The first step to get this project off the ground was to find a canoe. As I mentioned in the previous post, Tom had a very unique canoe (Chestnut Cruiser, probably) that is no longer manufactured. And he painted it himself with an odd concoction. Kijiji to the rescue. I spent about a week searching for a Chestnut cedar and canvas canoe online. I found quite a few, mostly in the range of $2000 – $5000. A little out of my budget. Then I came across this ad:
A little small to read here, but it says, “This Prospector Canoe by the Chestnut Canoe Company is the same make & model used by Group of Seven artist Tom Thompson.” There are 3 inaccuracies in that description, but let’s not be snobbish about it. This was THE canoe. It had to be. So early Sunday morning, I woke up Blake, packed him in a rented pickup truck, and headed to the Port Perry Yacht Club to meet the owner.

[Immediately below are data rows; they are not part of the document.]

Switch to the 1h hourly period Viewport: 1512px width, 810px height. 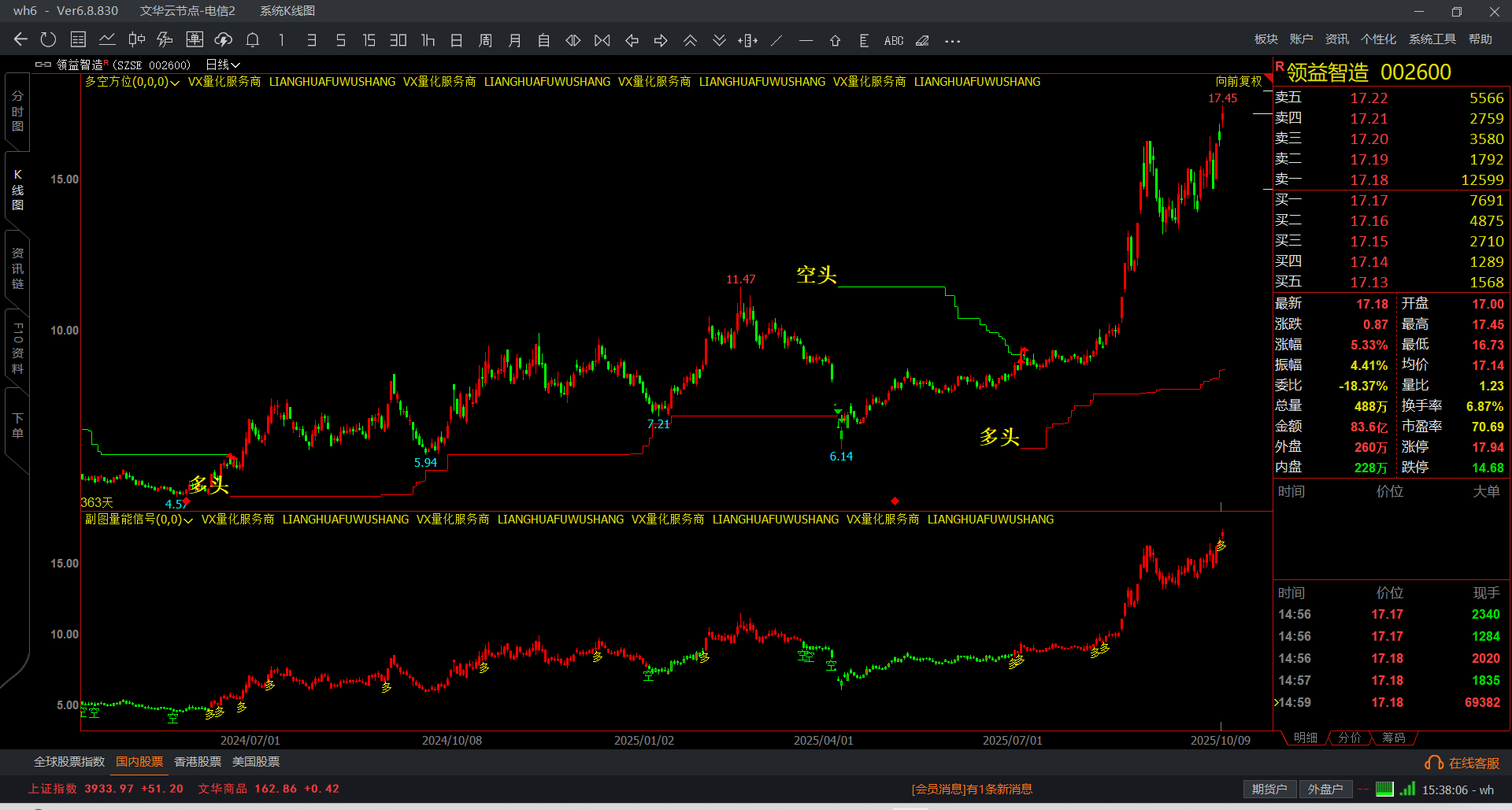(428, 41)
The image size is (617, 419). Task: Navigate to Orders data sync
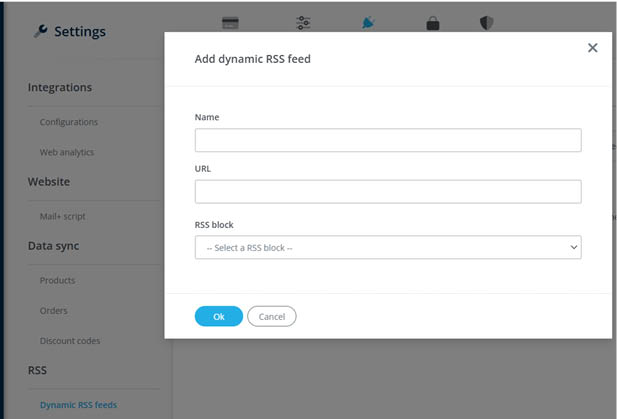pos(54,311)
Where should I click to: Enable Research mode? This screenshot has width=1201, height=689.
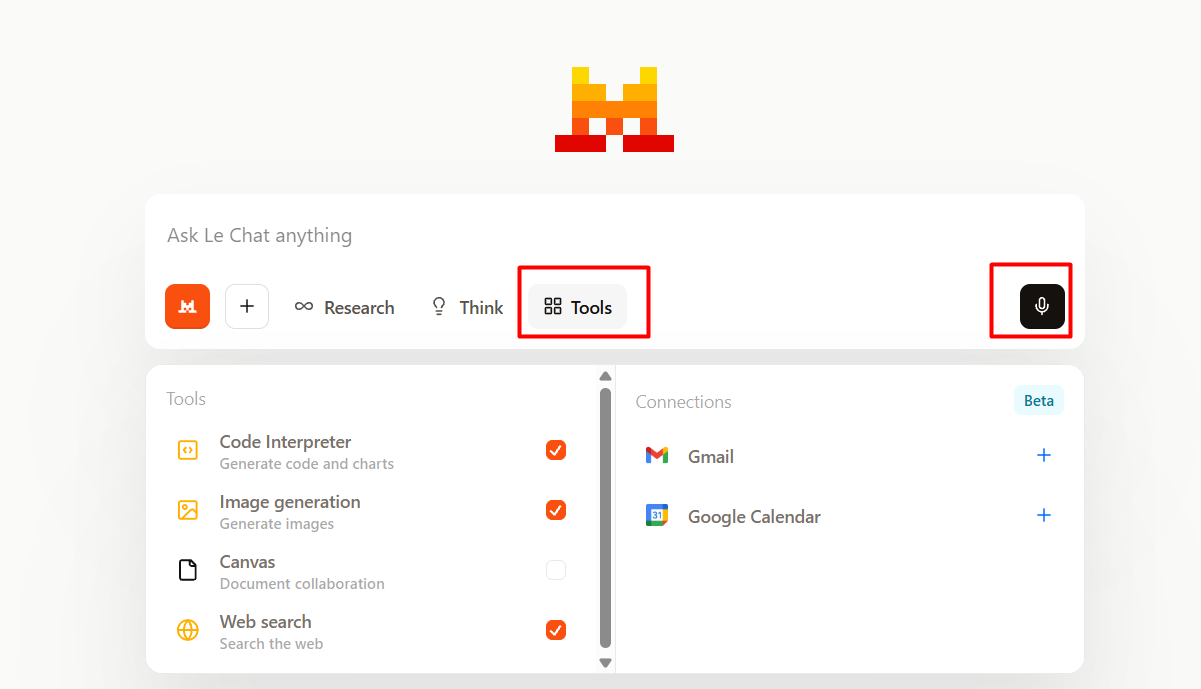click(344, 307)
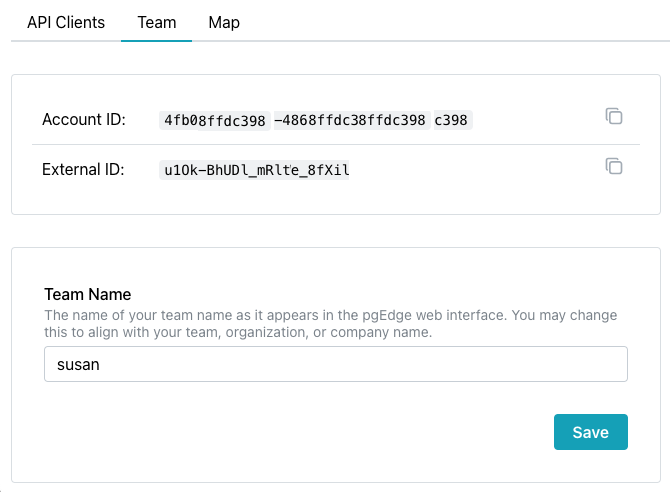670x492 pixels.
Task: Switch to the API Clients tab
Action: tap(66, 22)
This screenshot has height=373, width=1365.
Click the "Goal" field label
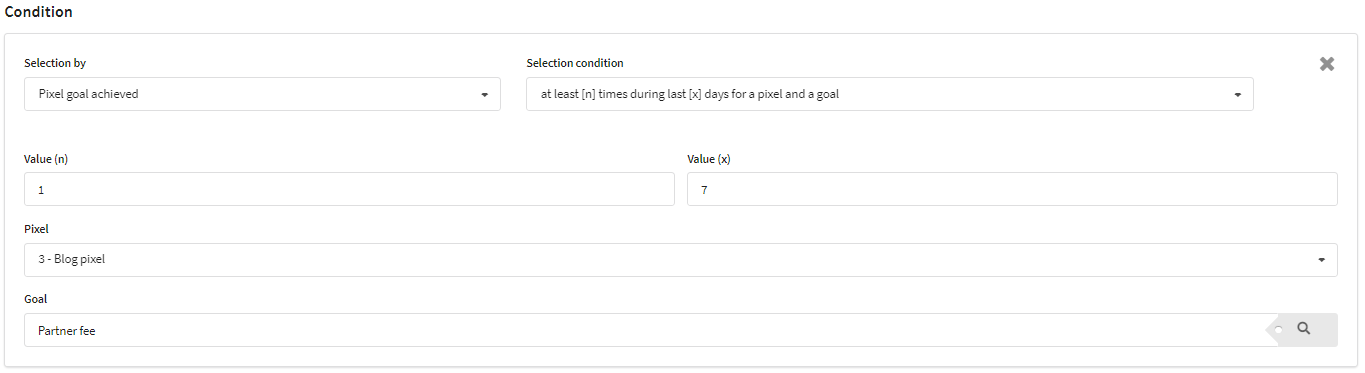click(x=35, y=299)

I think the members of the “Yacht Club” must have a good sense of humour. When we arrived, I had the sense of being in a trailer park on the edge of a marsh. No captain’s hats, white pants, blue blazers, or ascots here. We were greeted immediately by a rugged looking fellow who emerged from his trailer ready to give a crushing handshake. He went right for Blake.
“Hey Buddy, I’m your Uncle Kunkel!”
I knew right then that we had come to the right place. Todd Kunkel was the owner of the canoe, and a proud owner he was. I carefully explained the project to him, trying not to sound like too much of a fruitcake, and I assured him that the canoe would not be harmed in making of the project. We talked about Tom Thomson, and I told him about the research I had done on the identity of Tom’s canoe, based mostly on the fine work of canoe expert Mike Ormsby, who will appear often in this blog.
After a gentle round of haggling, I strapped the canoe to the roof with the help of a friendly neighbour named Nick. Then we hit the 401 for a harrowing journey back to Kitchener.
The next step, even more harrowing, is to paint the canoe. Let the paranoia begin.